I swallow. “Another good beginning.”
“Agreatbeginning,” Andrew counters. “Keep going.”
He makes it sound simple. I let the guitar slide between my legs—between our legs—and down to the floor.
Andrew hands me my notebook and recites the words back to me so I can write them down.
“This time will be different,” he promises. “This time, you’re going to finish it.”
“How do you know?” I ask, the words catching in my throat.
“This time you have me. Tonight you wrote one verse. Tomorrow night, we’ll do one more.”
“What’ll you give me if I finish a whole song?” I ask, licking my lips.
Andrew winks. “I’ll make it worth your while.”
“You’re going to have to do better than Swedish Fish and SweeTarts.”
“Don’t worry,” Andrew promises. “I know what you want.”
Of course he doesn’t, but I smile, letting him think he does.
31Lord Edward
At breakfast, Dr. Rush gives me my “use as directed” dose, pulling the pill bottle from the inside pocket of his tweedy jacket, held next to his heart for safekeeping.
I shiver through a cold plunge and sweat in the sauna. Before lunch I sneak back to my room—ostensibly to use the bathroom—and grab another pill from my stash, crunching it between my teeth while Dr. Rush waits for me in the next room for today’s chat therapy. I put another pill in my pocket in case I need it later. Then another. And another.
“Why do you dress like that?” I ask as I sit across from the man who locked me inside. I stretch my leg out in front of me.
“Like what?” Dr. Rush asks.
“Like my father.” Does he think it will make me feel more at home? I could tell him that dressing like my father is hardly going to set me at ease.
My father doesn’t believe in ease. If I so much as slouched at the dinner table, I’d be sent to my room. The walls in my childhood home—the home in London where my father, Anne, and her family now live—are thick and ancient, but somehow my father always heard if I cried.
The Duke of Exeter wears a suit every day. In London, pinstriped, single-breasted jackets and pants in various shades of gray over crisp button-downs and ties, his collars held up by starch, so tight around his neck that when I was little I thought he might be choking. For the countryside, there are houndstooth and tweed, pants tucked into tall boots, unflattering hats to match. In the evening, we’re meant to dress for dinner: tuxedos and cocktail dresses.

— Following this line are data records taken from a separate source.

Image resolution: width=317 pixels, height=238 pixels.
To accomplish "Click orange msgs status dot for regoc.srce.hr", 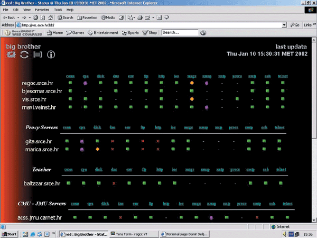I will tap(192, 83).
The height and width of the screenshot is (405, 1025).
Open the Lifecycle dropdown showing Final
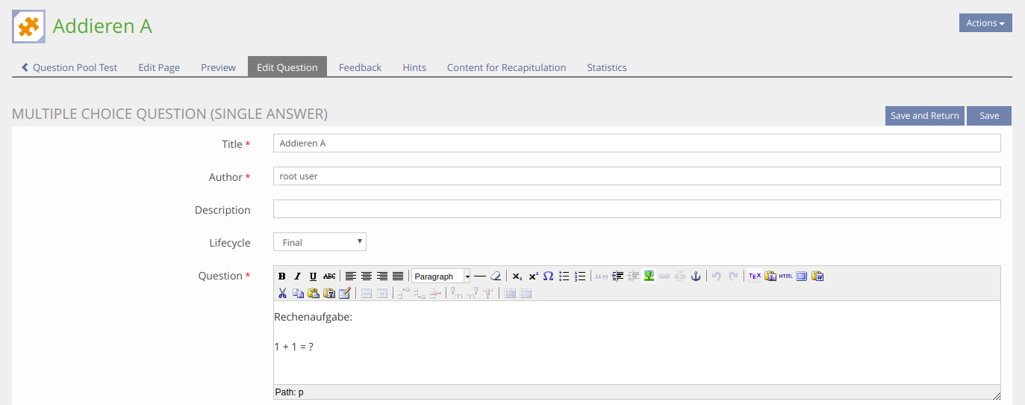320,242

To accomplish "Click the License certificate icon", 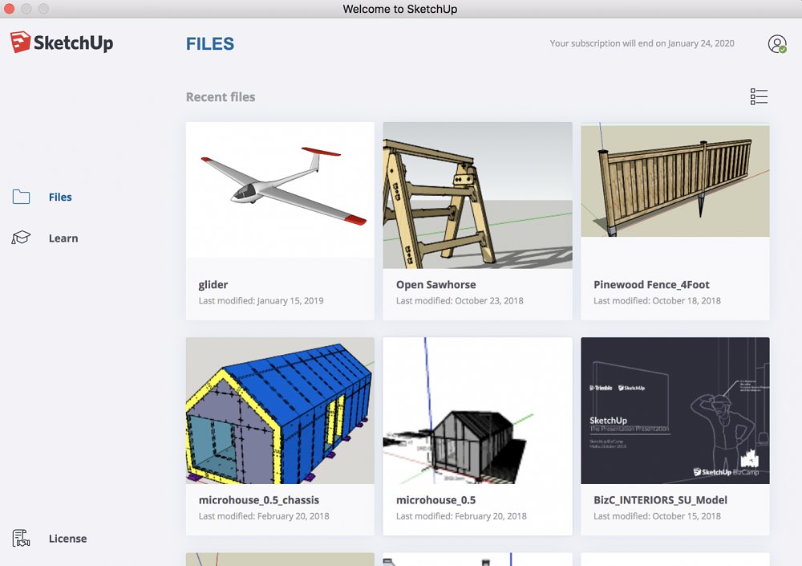I will tap(22, 539).
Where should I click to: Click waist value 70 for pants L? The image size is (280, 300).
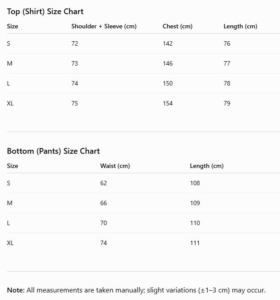pos(103,223)
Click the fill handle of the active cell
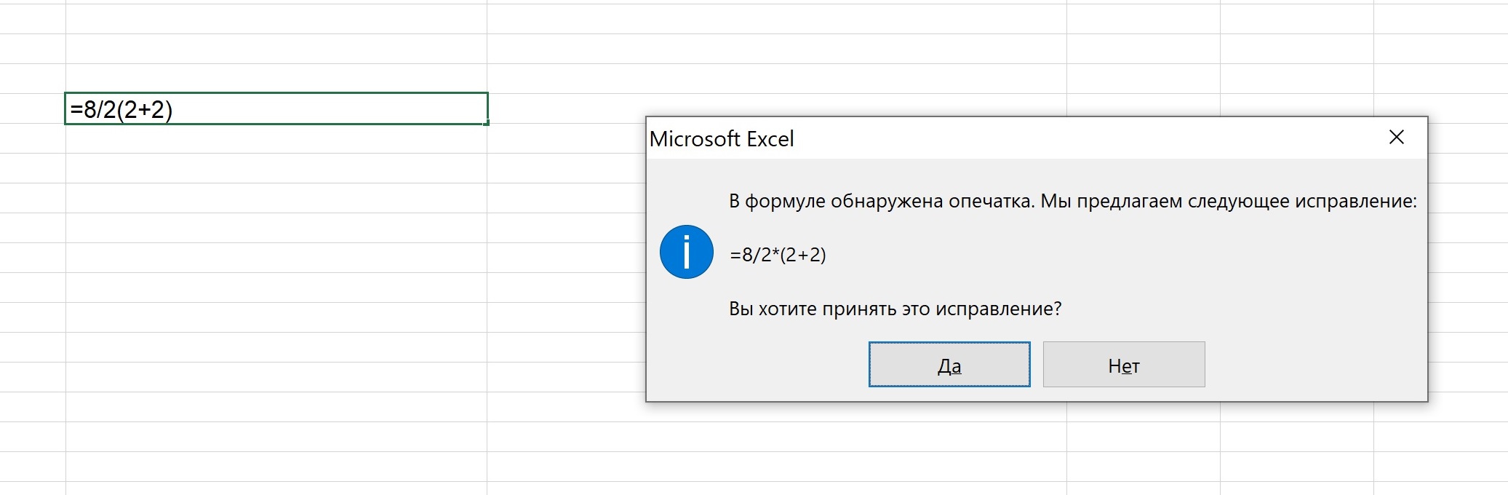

I’ve never seen my father wear jeans, though I imagine if he ever did, his tailor would surely create a denim three-piece suit.

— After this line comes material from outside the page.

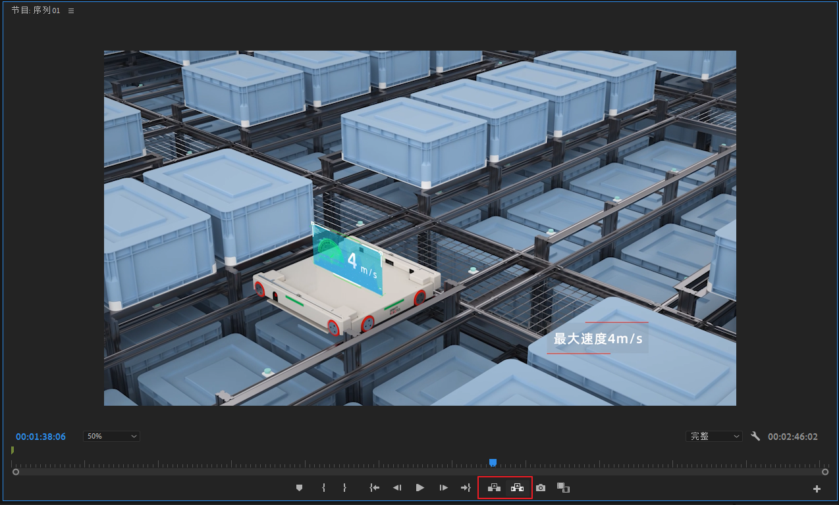Screen dimensions: 839x505
Task: Click the Extract edit icon
Action: [518, 488]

People like my family are anachronisms, but Anne acts as though we’re saviors, holding up traditions and rituals—a way of life, she calls it—that would be lost if not for us.

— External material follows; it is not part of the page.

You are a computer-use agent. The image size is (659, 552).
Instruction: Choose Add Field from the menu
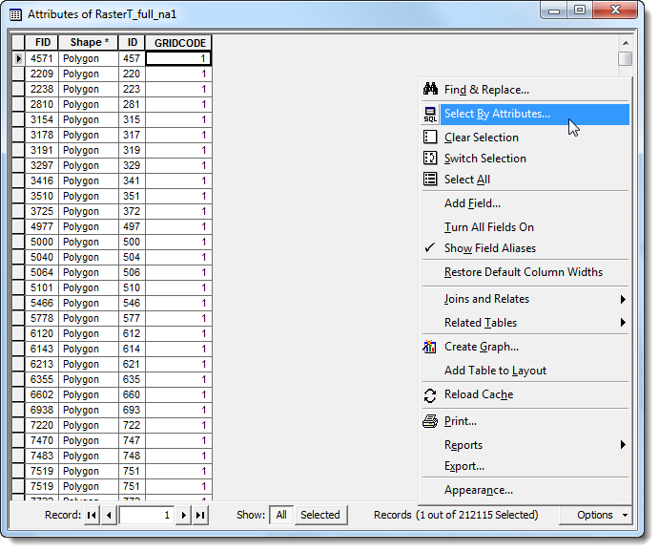(472, 203)
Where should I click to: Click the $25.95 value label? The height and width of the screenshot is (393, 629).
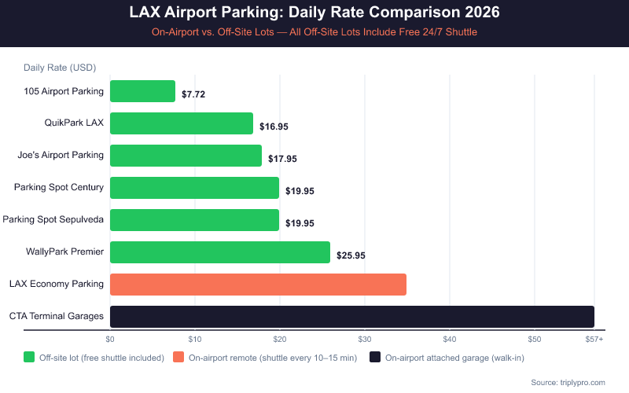point(351,255)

I ask for a glass of water. When Dr. Rush’s back is turned, I pull two pills from my pocket, slide them between my lips. Dr. Rush hands me the glass, and I swallow hard.
“So you’re saying that your father’s formal nature created distance between you?” he asks.
I shake my head. I didn’t say that. I was thinking about my father’s clothes, not pouring my heart out. Certainly not to Dr. Rush, jailer disguised as therapist.
Besides, I never said Dad was formal. Sure, he dresses the part, but I’ve seen him disheveled. The way the vein on his neck looks fit to burst when he shouts. The sweat shimmering on his neck when he grabs me, shakes me.
I feel as though I’m sinking into the couch beneath me, like the soft white cushions will swallow me whole.
“Did he do that often, grabbing you roughly?”
Did I say that aloud? No, I would never.
Was Dad rough? Certainly, he was never tender. He never hugged me or kissed the top of my head. He said I had no mother, so I had no reason to behave like a Mama’s boy. He was quick to remind me that she left me without looking back. It was years before I understood that my mother hadn’t been given much choice in the matter.